Arm in ArmArm in ArmA study Cherokee Preservation Foundation commissioned several years ago has been very helpful to us and we are happy to share what we learned with other grantmakers, especially those working in communities of First Nations, Native American and Aboriginal Peoples, rural areas and developing countries.

The study, Arm in Arm: Engaged Grantmaking in Local Communities, focuses on challenges and strategies for grantmakers whose mission requires them to make grants over many years in communities that have a limited number of nonprofit organizations appropriate for grant support and a limited number of individuals with the experience and skill required to lead those organizations. Thirty grantmakers were interviewed during the project, and the communities in which they work proved to have the following similarities:

  • Limited choice of potential grantees.
  • Limited number of potential leaders for community organizations.
  • Few philanthropic resources.
  • Long-term relationship between grantmaking institution and community.
  • A sense that the community is entitled to the grantmaking resources.
  • A culture that differs significantly from the mainstream.
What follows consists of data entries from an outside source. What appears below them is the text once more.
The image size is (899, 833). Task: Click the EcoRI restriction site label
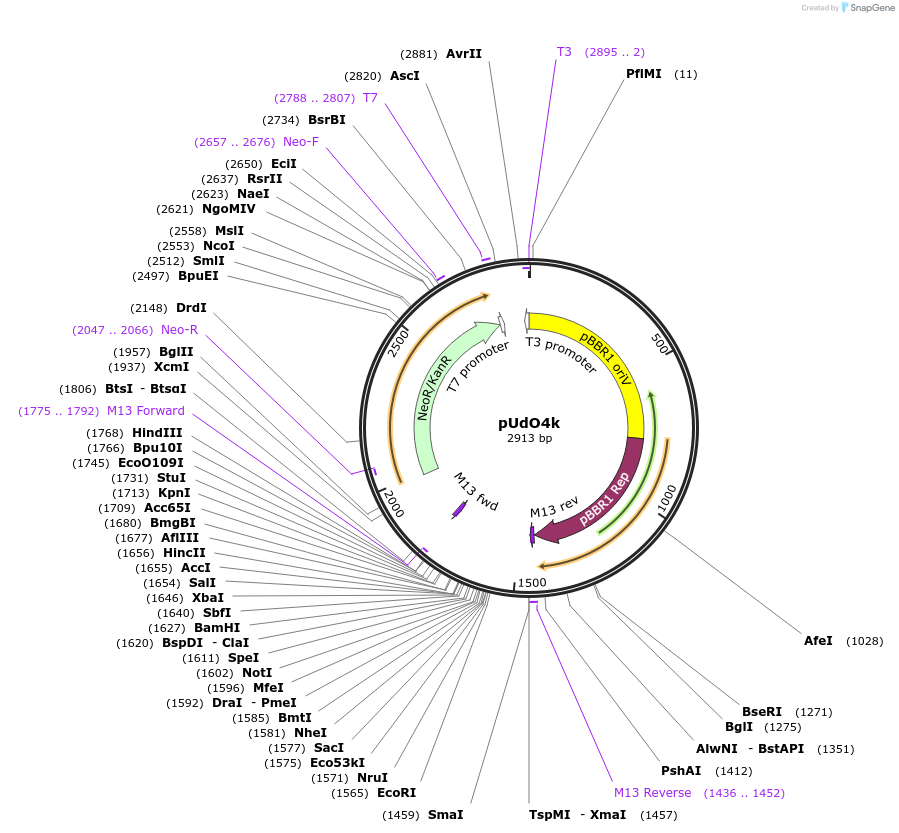point(396,792)
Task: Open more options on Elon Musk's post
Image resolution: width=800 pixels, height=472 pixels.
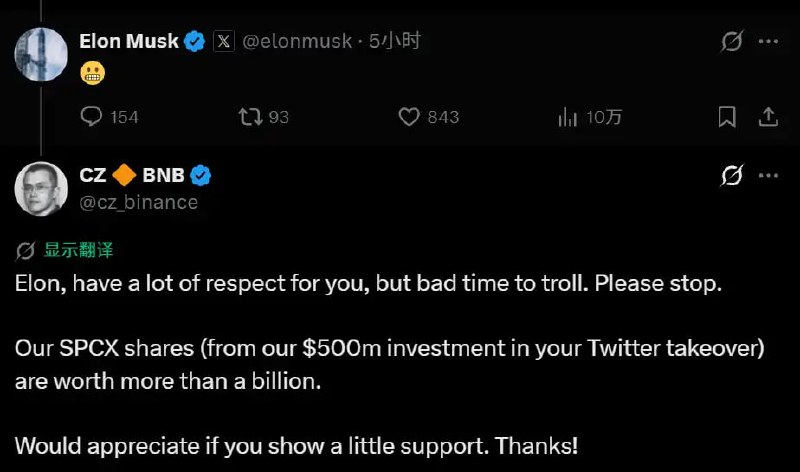Action: (768, 41)
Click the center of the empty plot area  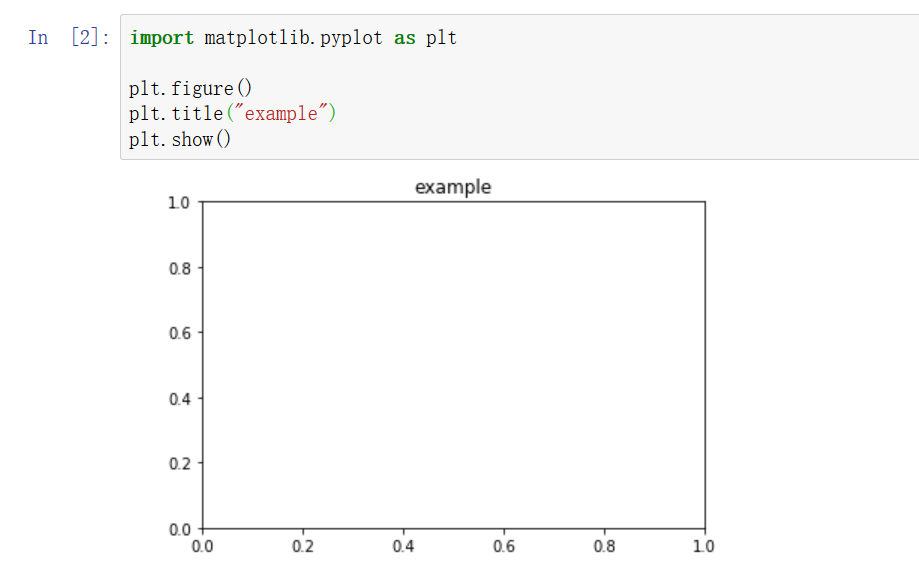454,365
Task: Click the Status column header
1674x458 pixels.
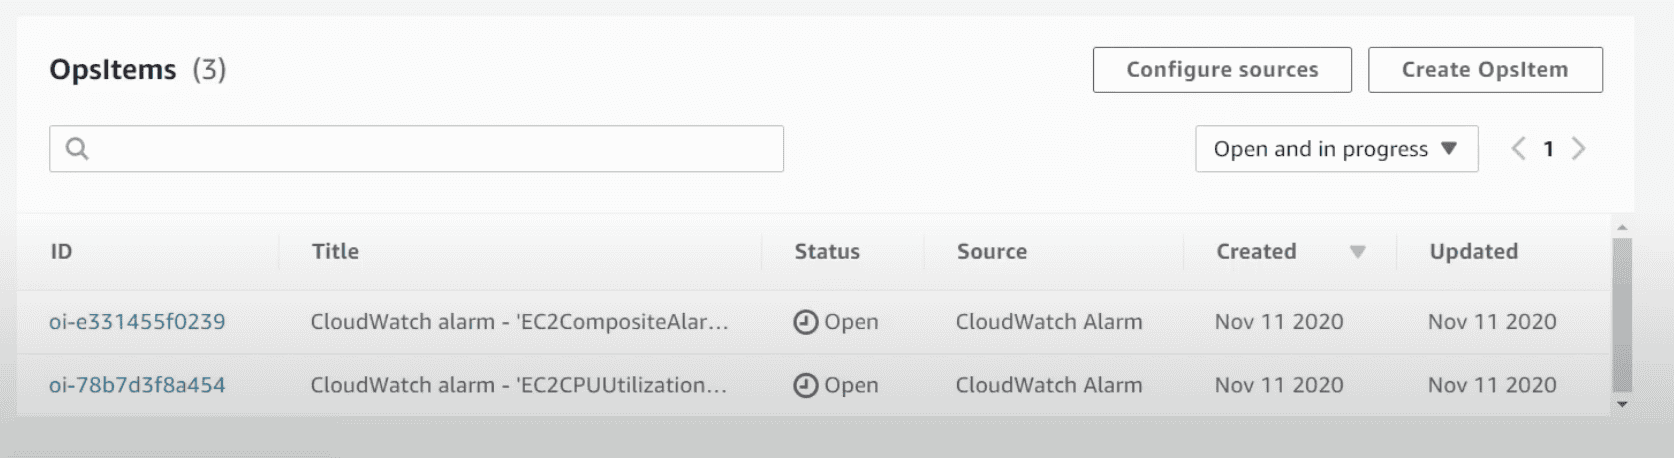Action: (827, 252)
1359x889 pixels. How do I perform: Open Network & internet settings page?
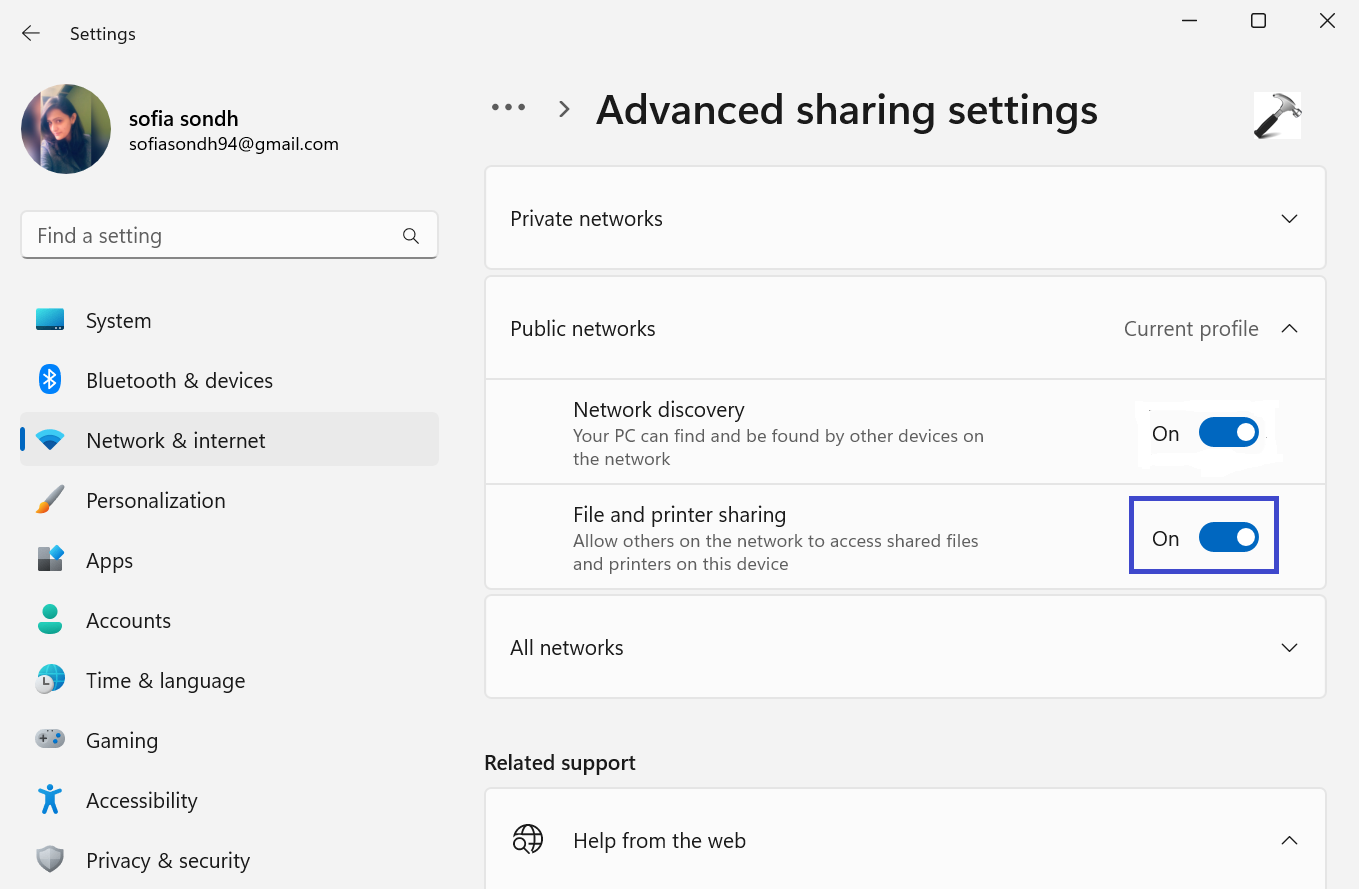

What are the implications of these characteristics for grantmaking practice? First, it means that the grantmaker’s legitimacy comes from serving the needs of the community. To gain and maintain legitimacy, the grantmaker must be a steward for the community’s endowment. This is not the case in many other settings, where the grantmaker’s legitimacy derives from adherence to the will of the benefactor.

For the grantmaker, it also means that development of local capacity is as important as achieving specific program goals. The grantmaking process must develop individual leaders for both the staff and boards of local organizations. It also must develop the capacities of the organizations themselves.

Finally, it means that the grantmaker needs to be an engaged partner with its grantees. In many other settings, most of the work of the grantmaking staff is devoted to choosing grantees and structuring grants. Such staff spend little time with grantees after the grant is awarded. In these settings, in contrast, staff spend a significant proportion of time with grantees in coaching, supporting, and learning.

These four strategies—being a steward for the community, developing leaders, developing organizations, and being an engaged partner—are at the core of successful grantmaking in these challenging settings.